After Newsome accepts Rideout's offer, a frustrated Kat accuses Newsome of being lazy and Rideout of being a fraud. Newsome initially fires her, but Rideout persuades him to allow her to watch the expulsion of the demon god, suggesting that Kat has become complacent to the suffering of her patients due to never having experienced severe pain herself. Rideout gives Kat a broom and Newsome's assistant Jensen a canister of pepper spray, instructing them to stun the creature and capture it in a specimen jar. The expulsion is also witnessed by Melissa, Newsome's housekeeper, and Tonya, Newsome's cook.

Rideout begins the expulsion, and a small, spikey, "bladderlike" green creature (which Kat likens to a Koosh ball) is expelled from Newsome, whose pain immediately ends. The strain of carrying out the exorcism gives Rideout a fatal heart attack. As the creature emerges from Newsome's mouth, a power cut throws the room into darkness before a backup generator activates; Jensen accidentally pepper sprays his own eyes, while Kat misses the creature with the broom. The creature attaches itself to Melissa's eye, causing her agonizing pain until Kat hits it with the broom and stamps on it.

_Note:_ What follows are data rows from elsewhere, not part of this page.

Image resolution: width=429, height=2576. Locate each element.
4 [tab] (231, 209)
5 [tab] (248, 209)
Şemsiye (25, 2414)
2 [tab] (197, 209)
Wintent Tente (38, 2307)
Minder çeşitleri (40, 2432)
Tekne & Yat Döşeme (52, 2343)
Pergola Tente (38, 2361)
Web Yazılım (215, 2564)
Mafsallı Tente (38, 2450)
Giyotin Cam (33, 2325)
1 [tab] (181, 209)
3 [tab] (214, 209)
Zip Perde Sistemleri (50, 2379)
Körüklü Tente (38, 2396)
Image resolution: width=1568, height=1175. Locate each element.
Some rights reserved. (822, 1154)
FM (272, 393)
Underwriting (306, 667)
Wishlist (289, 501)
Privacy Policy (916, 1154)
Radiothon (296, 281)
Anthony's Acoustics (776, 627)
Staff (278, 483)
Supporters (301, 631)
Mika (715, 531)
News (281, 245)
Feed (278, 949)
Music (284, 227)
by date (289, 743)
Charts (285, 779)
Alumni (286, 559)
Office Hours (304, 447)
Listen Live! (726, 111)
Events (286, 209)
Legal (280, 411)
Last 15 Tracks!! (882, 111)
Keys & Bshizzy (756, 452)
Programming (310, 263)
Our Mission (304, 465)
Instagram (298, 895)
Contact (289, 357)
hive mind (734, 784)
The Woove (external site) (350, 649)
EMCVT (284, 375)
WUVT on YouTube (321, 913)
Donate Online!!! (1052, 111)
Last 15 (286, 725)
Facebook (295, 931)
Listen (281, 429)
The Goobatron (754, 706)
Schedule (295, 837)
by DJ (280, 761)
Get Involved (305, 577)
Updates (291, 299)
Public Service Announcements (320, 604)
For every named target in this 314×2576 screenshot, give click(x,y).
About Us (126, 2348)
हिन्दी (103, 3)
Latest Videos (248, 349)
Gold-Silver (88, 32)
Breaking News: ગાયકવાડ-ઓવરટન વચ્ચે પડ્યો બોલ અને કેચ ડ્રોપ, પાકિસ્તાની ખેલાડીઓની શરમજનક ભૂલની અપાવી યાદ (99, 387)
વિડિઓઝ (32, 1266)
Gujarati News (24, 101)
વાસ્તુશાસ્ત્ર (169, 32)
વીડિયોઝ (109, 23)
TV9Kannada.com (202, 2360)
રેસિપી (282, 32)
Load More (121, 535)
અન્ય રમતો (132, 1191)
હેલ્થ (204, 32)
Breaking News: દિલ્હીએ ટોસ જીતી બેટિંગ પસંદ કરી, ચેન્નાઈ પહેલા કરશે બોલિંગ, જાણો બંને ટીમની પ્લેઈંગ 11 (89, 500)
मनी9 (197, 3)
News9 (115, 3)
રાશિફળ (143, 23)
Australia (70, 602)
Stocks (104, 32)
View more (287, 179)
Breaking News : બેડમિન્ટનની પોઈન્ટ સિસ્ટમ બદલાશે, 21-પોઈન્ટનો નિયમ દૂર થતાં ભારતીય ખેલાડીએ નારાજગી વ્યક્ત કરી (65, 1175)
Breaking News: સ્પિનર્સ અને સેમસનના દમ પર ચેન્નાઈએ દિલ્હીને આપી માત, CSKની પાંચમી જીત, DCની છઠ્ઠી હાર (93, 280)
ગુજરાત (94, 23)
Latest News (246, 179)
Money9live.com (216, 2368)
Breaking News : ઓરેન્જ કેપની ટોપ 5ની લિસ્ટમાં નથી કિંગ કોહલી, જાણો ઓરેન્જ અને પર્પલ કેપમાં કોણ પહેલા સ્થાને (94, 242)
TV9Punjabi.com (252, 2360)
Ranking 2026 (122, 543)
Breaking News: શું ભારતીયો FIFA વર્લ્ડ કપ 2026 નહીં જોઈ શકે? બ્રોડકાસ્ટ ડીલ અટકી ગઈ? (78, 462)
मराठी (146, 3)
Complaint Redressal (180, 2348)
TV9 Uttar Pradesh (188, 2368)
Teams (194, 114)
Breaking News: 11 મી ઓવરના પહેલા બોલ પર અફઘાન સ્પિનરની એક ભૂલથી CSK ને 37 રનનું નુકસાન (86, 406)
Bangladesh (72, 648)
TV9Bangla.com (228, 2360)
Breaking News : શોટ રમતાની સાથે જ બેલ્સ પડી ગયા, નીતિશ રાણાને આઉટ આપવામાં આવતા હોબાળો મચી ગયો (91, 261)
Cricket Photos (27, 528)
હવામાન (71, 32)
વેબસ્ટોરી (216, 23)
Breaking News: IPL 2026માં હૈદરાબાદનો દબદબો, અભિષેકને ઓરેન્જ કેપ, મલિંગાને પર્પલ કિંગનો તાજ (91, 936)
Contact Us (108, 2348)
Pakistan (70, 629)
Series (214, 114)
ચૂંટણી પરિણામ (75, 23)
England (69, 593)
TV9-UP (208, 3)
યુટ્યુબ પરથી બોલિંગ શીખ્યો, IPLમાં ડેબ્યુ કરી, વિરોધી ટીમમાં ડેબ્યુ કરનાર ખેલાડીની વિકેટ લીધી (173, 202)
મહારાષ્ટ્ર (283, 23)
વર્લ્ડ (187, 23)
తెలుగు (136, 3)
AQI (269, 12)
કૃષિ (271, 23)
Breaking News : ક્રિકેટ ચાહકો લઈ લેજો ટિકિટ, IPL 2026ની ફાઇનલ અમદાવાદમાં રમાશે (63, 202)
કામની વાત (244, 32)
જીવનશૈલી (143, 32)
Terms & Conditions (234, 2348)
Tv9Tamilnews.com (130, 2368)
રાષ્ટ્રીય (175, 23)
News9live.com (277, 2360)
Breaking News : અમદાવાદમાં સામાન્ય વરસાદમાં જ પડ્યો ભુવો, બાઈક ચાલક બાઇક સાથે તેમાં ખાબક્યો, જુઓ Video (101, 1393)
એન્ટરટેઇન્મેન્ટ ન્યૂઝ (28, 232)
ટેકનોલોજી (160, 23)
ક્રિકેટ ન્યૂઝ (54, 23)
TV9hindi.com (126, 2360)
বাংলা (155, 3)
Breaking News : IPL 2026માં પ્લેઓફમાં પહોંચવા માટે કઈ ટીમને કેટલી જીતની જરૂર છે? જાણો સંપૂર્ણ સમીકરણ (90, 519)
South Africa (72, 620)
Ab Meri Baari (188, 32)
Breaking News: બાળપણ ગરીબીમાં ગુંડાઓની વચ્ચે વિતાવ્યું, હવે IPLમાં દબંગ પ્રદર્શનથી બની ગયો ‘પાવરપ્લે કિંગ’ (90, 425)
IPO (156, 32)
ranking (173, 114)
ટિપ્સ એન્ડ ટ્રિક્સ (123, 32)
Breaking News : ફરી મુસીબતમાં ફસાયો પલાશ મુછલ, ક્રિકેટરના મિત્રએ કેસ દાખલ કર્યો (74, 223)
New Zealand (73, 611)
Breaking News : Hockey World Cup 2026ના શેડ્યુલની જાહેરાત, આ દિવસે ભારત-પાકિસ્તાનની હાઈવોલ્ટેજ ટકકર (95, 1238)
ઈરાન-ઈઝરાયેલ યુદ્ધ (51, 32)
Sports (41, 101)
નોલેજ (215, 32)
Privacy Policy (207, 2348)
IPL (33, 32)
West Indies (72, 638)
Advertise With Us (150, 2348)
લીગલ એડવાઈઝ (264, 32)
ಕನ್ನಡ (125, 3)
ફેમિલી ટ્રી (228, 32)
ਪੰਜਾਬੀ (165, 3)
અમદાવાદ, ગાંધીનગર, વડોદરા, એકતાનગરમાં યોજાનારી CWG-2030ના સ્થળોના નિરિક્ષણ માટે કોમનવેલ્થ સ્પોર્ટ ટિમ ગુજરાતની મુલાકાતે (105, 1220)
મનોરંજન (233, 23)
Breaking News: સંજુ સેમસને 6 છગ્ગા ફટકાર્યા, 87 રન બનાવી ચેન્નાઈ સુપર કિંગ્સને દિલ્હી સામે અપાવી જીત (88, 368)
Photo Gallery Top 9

The story ends with the generator failing, plunging the room into darkness, with Kat then feeling the creature crawl onto her hand.

== Publication ==
According to King, "The Little Green God of Agony" is an attempt to provide closure in respect of lingering pain from his 1999 automotive accident. King has also described the story as "a tribute to the classic monster and old dark house stories." The story was originally published in 2011 as part of the anthology A Book of Horrors. In 2012, it was reprinted in the horror anthology The Best Horror of the Year: Volume Four. In 2015, it was reprinted in King's short fiction collection The Bazaar of Bad Dreams.

== Reception ==
Rocky Wood described "The Little Green God of Agony" as "a rollicking tale which picks up pace rapidly towards the end and has a satisfyingly creepy ending." Stephen Spignesi described the story as "superb". In 2012, the story was nominated for the Locus Award for Best Novella.

== Adaptations ==
In October 2012, "The Little Green God of Agony" was adapted into a serial webcomic by artist Dennis Calero.